Gratuidade de museus não garante público
No Museu de Arte de Londrina, segundo a diretora Sandra Jóia, a frequência mensal é de 1.500 a 2.000 visitantes, incluindo os grupos escolares. Assim, em um ano, o museu recebe menos de 5% da população local. Diretamente e a curto prazo, o vale-cultura não deve trazer mais público, já que a entrada sempre foi gratuita. Mas Sandra projeta que, ao criar o hábito de consumir cultura, esse benefício pode gerar, mais tarde, um aumento no número de visitantes. ''Uma coisa leva a outra. O vale é benéfico porque cria uma rede de consumo cultural, e contribui para que tenhamos no futuro cidadãos sensibilizados à arte e à cultura em geral'', acredita.
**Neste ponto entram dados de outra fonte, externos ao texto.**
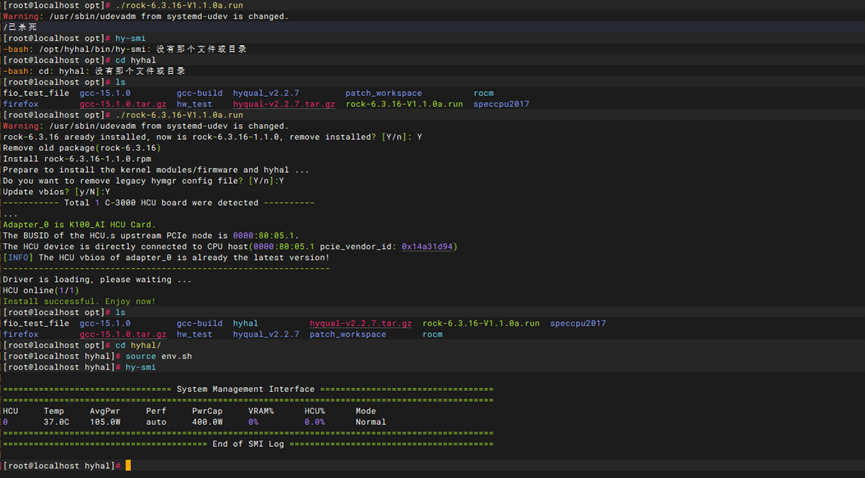Click the 0x14a31d94 vendor ID value

point(429,246)
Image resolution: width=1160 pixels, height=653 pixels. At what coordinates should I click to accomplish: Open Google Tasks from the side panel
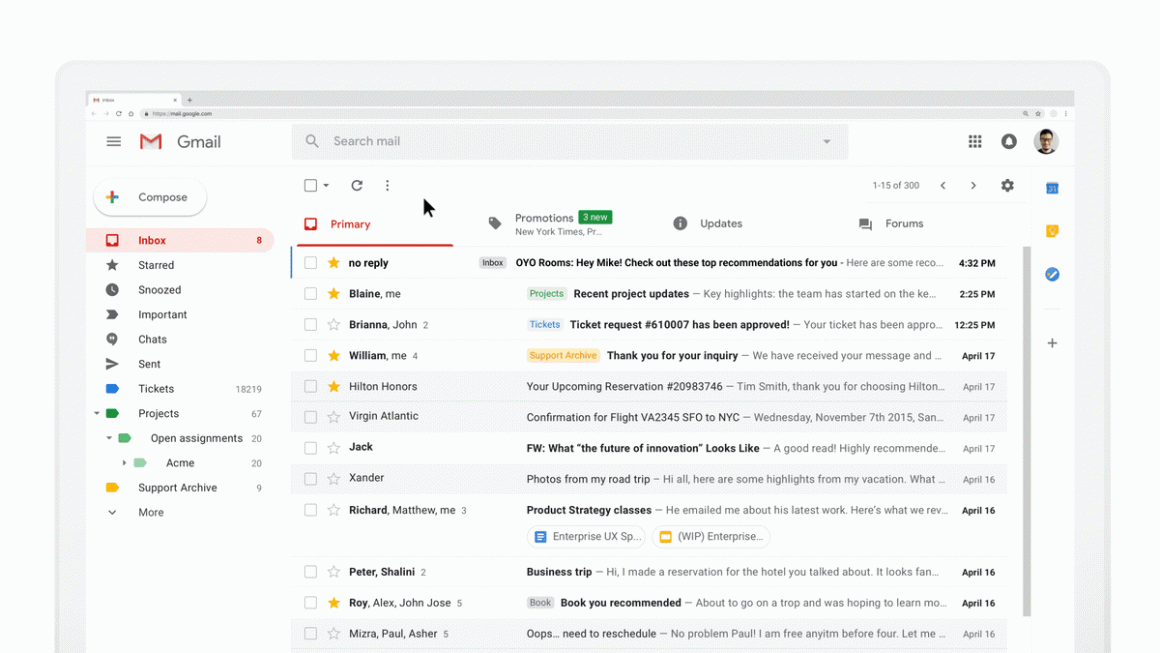click(x=1052, y=274)

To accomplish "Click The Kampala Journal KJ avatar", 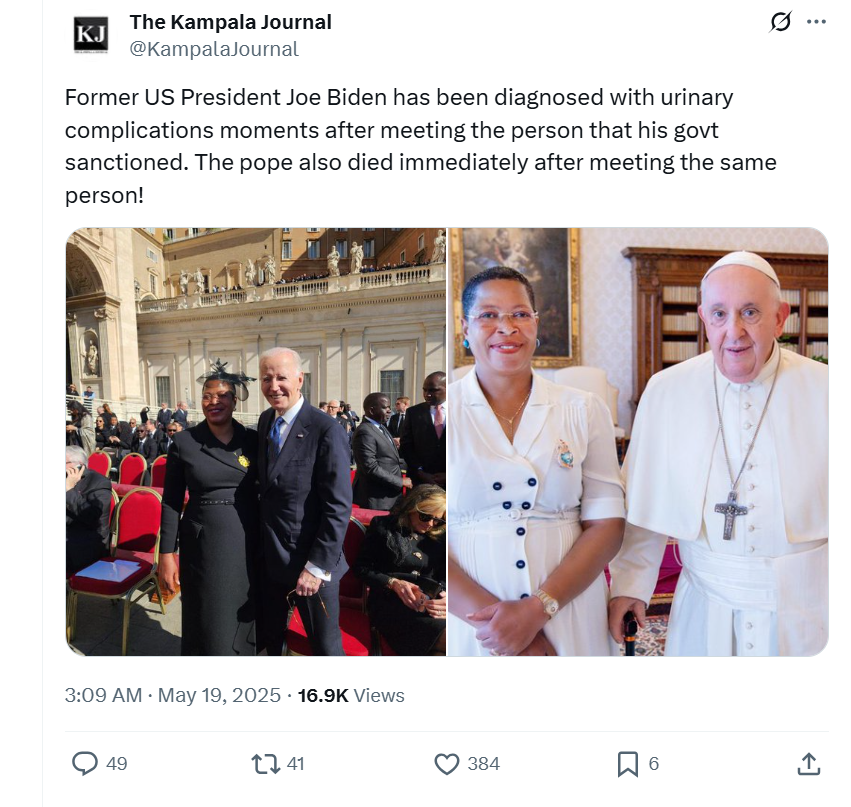I will (x=90, y=35).
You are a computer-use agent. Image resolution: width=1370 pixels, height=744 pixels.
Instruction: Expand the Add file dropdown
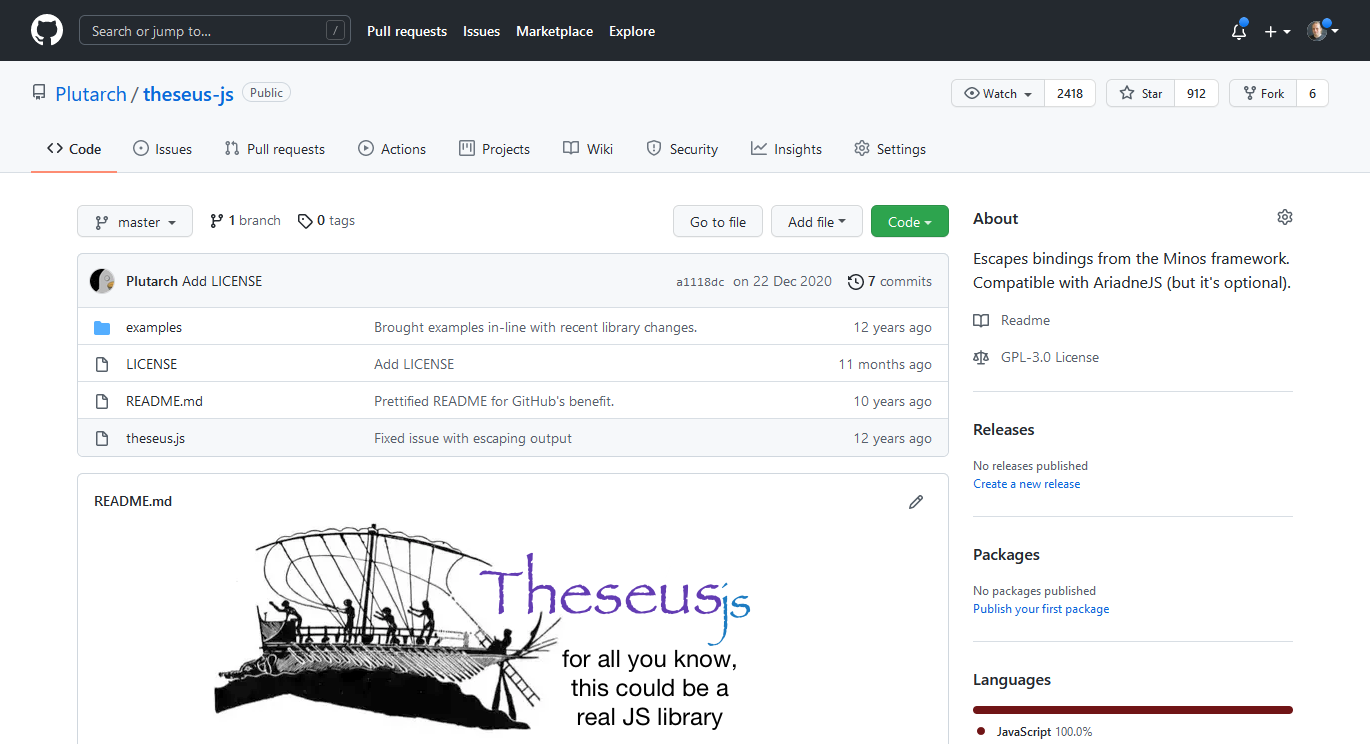point(816,222)

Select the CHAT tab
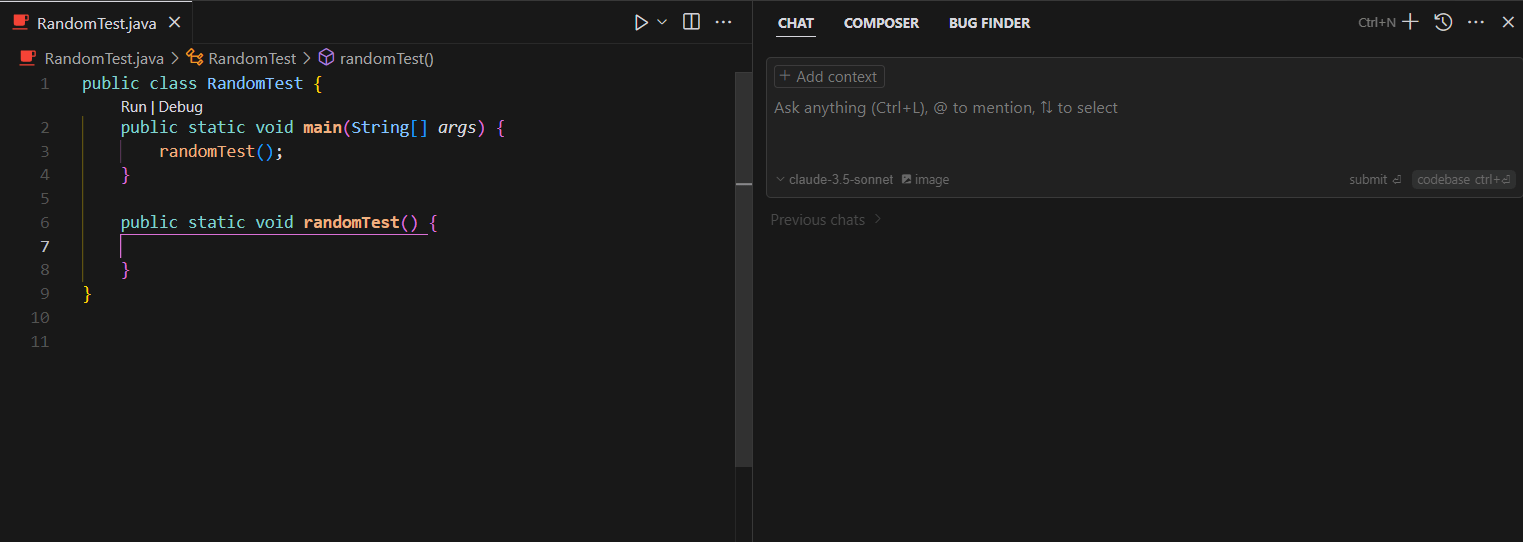(796, 23)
A diretora ressalta, porém, que para tanto é essencial que haja fiscalização.
E, enquanto Londrina é repleta de atrações artístico-culturais gratuitas ou a preços acessíveis, cidades pequenas convivem com o inverso. Um morador de Rancho Alegre, a 60 km de Cornélio Procópio, por exemplo, vai encontrar dificuldades para gastar os R$ 600 anuais com cultura, a não ser que recorra à internet ou a cidades maiores.
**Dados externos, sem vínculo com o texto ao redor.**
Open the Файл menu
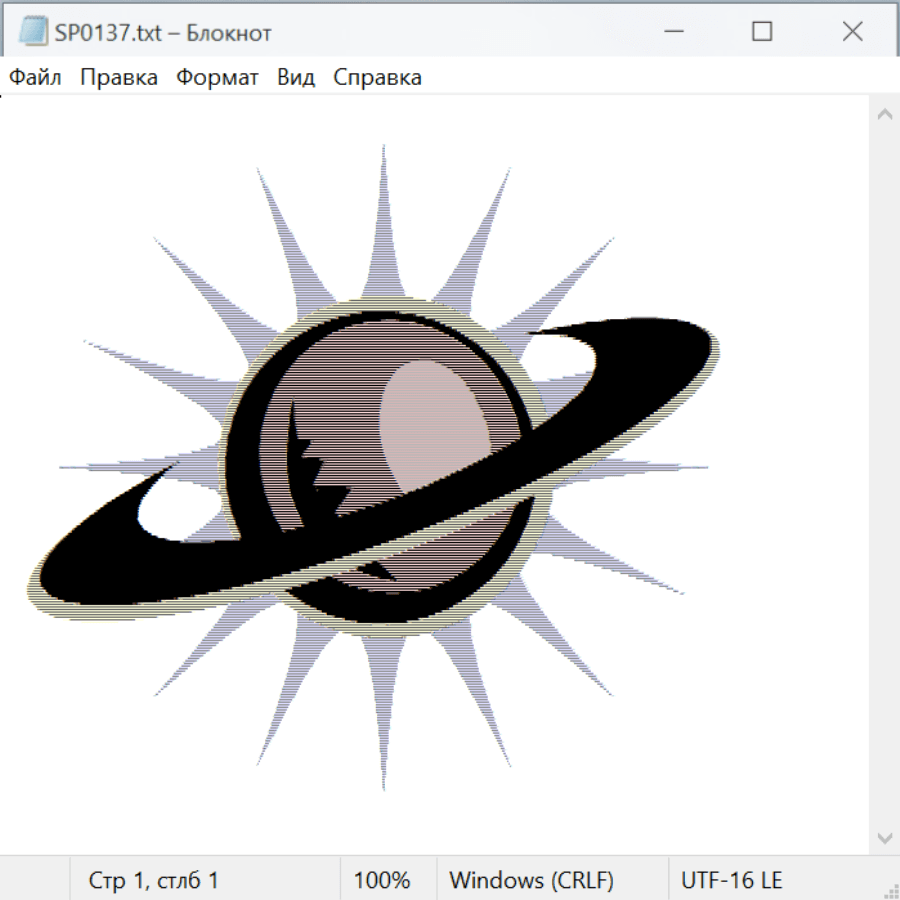 tap(35, 78)
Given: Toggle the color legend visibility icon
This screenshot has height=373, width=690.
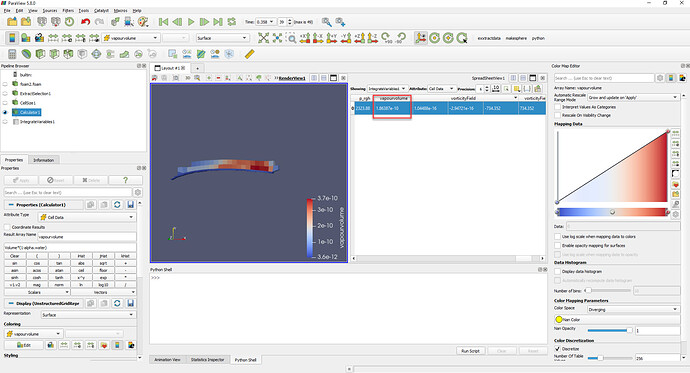Looking at the screenshot, I should pos(12,38).
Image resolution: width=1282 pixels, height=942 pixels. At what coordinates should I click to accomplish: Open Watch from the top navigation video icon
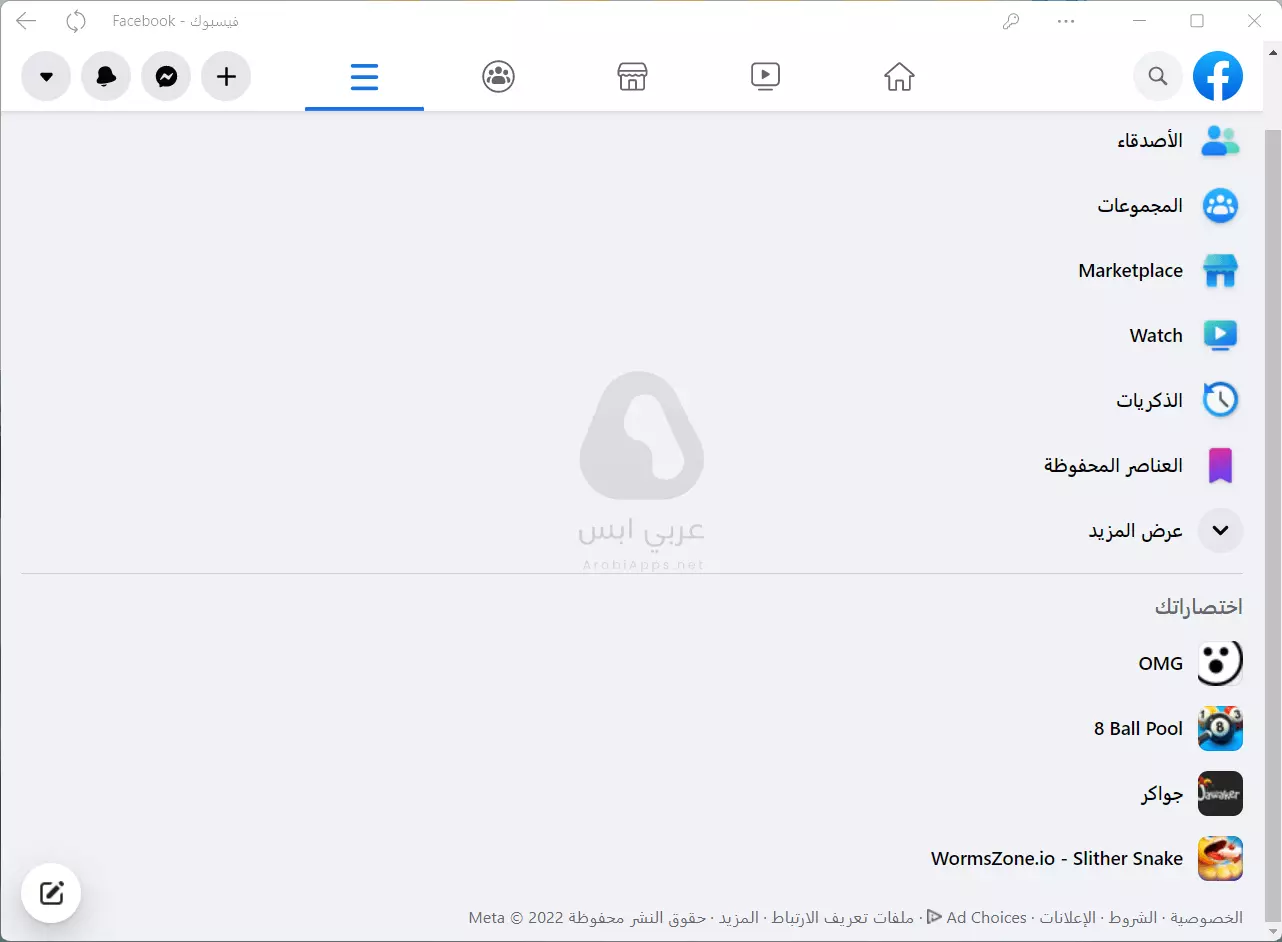[x=765, y=76]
Segundo um levantamento do projeto Paraná Cidade, da Secretaria de Estado da Cultura, apenas 42 cidades paranaenses (10,5%) têm cinema. Moradores dos outros 357 municípios, se quiserem usar o vale-cultura para ver um filme na telona, terão que se dirigir a outra cidade. O índice não é muito diferente da média nacional: segundo dados do Instituto de Pesquisa Econômica Aplicada (Ipea), 91% dos municípios brasileiros não tinham nenhuma sala de cinema em 2006. E, segundo dados do IBGE do mesmo ano, apenas 14% da população brasileira iam mensalmente ao cinema.
Vale lembrar ainda que a grande maioria dos museus existentes no Paraná tem entrada gratuita. São 177 museus distribuídos em 87 cidades (21,8% dos municípios), segundo dados do Cadastro Nacional de Museus. Só em Curitiba, são 50. E, de acordo com o IBGE, 96% da população brasileira não frequenta museus.
Embora 5 milhões de pessoas (metade da população do Estado) estejam concentradas nos 16 municípios com mais de 100 mil habitantes, na outra ponta, pelo menos 2,6 milhões distribuem-se em 329 cidades com no máximo 25 mil habitantes e praticamente nenhuma opção cultural.
Ao garantir, de certa forma, um público pagante, o novo vale pode ser uma boa oportunidade para se fomentar a cultura nessas localidades menores, onde os espetáculos dificilmente chegam. Mas também existe a possibilidade de os empresários, cientes da falta de opções, simplesmente deixarem de aderir à iniciativa. Seja como for, esse benefício só atingirá seu objetivo de democratizar a cultura se aplicado de forma integrada a outras iniciativas. (A.I.)